# WORK TASK
Return the data that follows exactly. Include every line.

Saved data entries
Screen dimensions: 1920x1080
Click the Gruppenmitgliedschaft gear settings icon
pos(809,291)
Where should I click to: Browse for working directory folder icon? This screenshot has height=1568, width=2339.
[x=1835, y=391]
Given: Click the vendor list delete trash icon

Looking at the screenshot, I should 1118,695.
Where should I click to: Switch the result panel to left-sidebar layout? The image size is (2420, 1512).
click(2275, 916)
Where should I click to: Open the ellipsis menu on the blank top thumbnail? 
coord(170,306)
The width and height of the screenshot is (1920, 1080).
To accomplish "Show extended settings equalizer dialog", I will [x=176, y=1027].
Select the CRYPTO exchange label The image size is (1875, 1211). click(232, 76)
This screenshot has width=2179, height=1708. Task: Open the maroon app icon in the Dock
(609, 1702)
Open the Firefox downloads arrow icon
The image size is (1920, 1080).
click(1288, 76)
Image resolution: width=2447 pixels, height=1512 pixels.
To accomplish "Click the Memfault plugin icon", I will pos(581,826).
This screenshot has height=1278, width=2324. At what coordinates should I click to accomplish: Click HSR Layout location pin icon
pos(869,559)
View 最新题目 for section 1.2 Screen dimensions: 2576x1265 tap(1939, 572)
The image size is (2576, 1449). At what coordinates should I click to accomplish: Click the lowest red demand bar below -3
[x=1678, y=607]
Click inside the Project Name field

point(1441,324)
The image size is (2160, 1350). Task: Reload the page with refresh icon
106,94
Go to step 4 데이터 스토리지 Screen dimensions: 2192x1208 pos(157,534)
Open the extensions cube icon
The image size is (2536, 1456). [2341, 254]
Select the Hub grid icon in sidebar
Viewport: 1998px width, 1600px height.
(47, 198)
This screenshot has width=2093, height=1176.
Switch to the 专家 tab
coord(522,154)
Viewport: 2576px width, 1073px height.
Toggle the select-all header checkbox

# RESULT OF THIS TASK
Screen dimensions: 1920x1080
Click the Gruppenmitgliedschaft gear settings icon
pos(809,291)
Where should I click to: Browse for working directory folder icon? This screenshot has height=1568, width=2339.
[x=1835, y=391]
Given: Click the vendor list delete trash icon

Looking at the screenshot, I should 1118,695.
Where should I click to: Switch the result panel to left-sidebar layout? The image size is (2420, 1512).
click(2275, 916)
Where should I click to: Open the ellipsis menu on the blank top thumbnail? 
coord(170,306)
The width and height of the screenshot is (1920, 1080).
To accomplish "Show extended settings equalizer dialog", I will [x=176, y=1027].
Select the CRYPTO exchange label The image size is (1875, 1211). click(232, 76)
This screenshot has width=2179, height=1708. Task: Open the maroon app icon in the Dock
(609, 1702)
Open the Firefox downloads arrow icon
The image size is (1920, 1080).
click(1288, 76)
Image resolution: width=2447 pixels, height=1512 pixels.
To accomplish "Click the Memfault plugin icon", I will pos(581,826).
This screenshot has height=1278, width=2324. At what coordinates should I click to accomplish: Click HSR Layout location pin icon
pos(869,559)
View 最新题目 for section 1.2 Screen dimensions: 2576x1265 tap(1939, 572)
The image size is (2576, 1449). At what coordinates should I click to accomplish: Click the lowest red demand bar below -3
[x=1678, y=607]
Click inside the Project Name field

point(1441,324)
The image size is (2160, 1350). Task: Reload the page with refresh icon
106,94
Go to step 4 데이터 스토리지 Screen dimensions: 2192x1208 pos(157,534)
Open the extensions cube icon
The image size is (2536, 1456). [2341, 254]
Select the Hub grid icon in sidebar
Viewport: 1998px width, 1600px height.
(47, 198)
This screenshot has width=2093, height=1176.
Switch to the 专家 tab
coord(522,154)
Viewport: 2576px width, 1073px height.
Toggle the select-all header checkbox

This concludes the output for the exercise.